Jonathan Seal, managing director of developer Regal London, said: “We welcome today’s announcement that allows unused commercial buildings on our main streets to be turned into homes.”
He added, “There are no simple answers to revitalizing downtown areas. Instead, a carefully coordinated set of strategies is needed to make those places where people want to be, which are relevant to everyday life and just not about retail. Diversifying uses to include new homes is an extremely important part of any downtown regeneration. “
Nick Whitten, JLL Director of UK Life Research, says: ‘Covid-19 has transformed the way we work and play by having a profound impact on the types of buildings we need on our high streets . In the meantime, houses have become more important to us than ever before and, in simple terms, there is a fundamental housing under-supply in London. The demand for urban housing will rebound in 2021 with a growing appetite to return to social and lively urban centers, particularly driven by the younger generations. “
Whitten says, “Allowing the conversion of obsolete commercial buildings makes sense to provide much needed homes, provided the checks and balances are in place to ensure these homes are fit for the modern standard of living in the 21st century.”

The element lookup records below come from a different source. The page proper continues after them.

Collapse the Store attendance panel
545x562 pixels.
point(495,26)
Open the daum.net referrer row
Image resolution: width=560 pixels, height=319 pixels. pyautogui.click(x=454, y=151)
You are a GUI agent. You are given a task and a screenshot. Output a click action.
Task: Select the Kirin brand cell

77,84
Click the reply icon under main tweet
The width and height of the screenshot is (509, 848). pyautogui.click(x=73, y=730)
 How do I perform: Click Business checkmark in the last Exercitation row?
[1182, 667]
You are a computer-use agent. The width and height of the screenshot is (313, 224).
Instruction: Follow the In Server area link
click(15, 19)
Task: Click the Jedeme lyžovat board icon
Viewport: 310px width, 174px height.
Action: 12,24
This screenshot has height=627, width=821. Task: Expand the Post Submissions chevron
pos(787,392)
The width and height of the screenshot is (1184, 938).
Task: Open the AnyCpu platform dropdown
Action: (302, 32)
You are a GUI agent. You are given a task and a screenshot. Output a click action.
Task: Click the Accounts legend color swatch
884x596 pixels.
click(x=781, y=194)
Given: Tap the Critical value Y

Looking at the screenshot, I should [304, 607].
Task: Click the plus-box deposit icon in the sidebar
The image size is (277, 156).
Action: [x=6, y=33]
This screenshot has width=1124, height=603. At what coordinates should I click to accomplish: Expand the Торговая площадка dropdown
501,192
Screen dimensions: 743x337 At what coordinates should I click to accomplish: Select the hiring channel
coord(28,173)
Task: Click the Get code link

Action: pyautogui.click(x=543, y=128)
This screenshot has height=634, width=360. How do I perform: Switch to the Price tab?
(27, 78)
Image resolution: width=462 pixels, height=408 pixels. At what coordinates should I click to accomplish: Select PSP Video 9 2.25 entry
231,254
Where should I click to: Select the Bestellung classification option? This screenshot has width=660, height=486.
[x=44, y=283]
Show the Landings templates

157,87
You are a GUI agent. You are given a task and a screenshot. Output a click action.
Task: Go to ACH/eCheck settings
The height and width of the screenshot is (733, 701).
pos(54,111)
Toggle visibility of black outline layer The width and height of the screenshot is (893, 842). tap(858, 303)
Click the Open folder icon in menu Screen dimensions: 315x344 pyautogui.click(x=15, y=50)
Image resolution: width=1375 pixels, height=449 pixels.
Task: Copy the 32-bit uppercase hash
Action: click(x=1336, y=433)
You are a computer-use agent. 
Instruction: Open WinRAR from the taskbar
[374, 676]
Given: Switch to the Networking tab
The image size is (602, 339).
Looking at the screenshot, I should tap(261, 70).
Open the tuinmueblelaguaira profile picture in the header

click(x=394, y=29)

Josie Parsons, Managing Director of Local Space, said: “As a charity primarily providing temporary accommodation to local authorities and housing for key workers in London, we naturally welcome any action to increase supply for tackle the UK housing crisis. ”
But Parsons said the charity was concerned about “the lack of any mechanism to ensure affordable housing is included in proposed developments under the RDP” (development rights allowed).
Parsons said, “While we certainly support the rejuvenation of our main streets, it must not come at the expense of providing housing for our key workers and some of the most vulnerable in society.”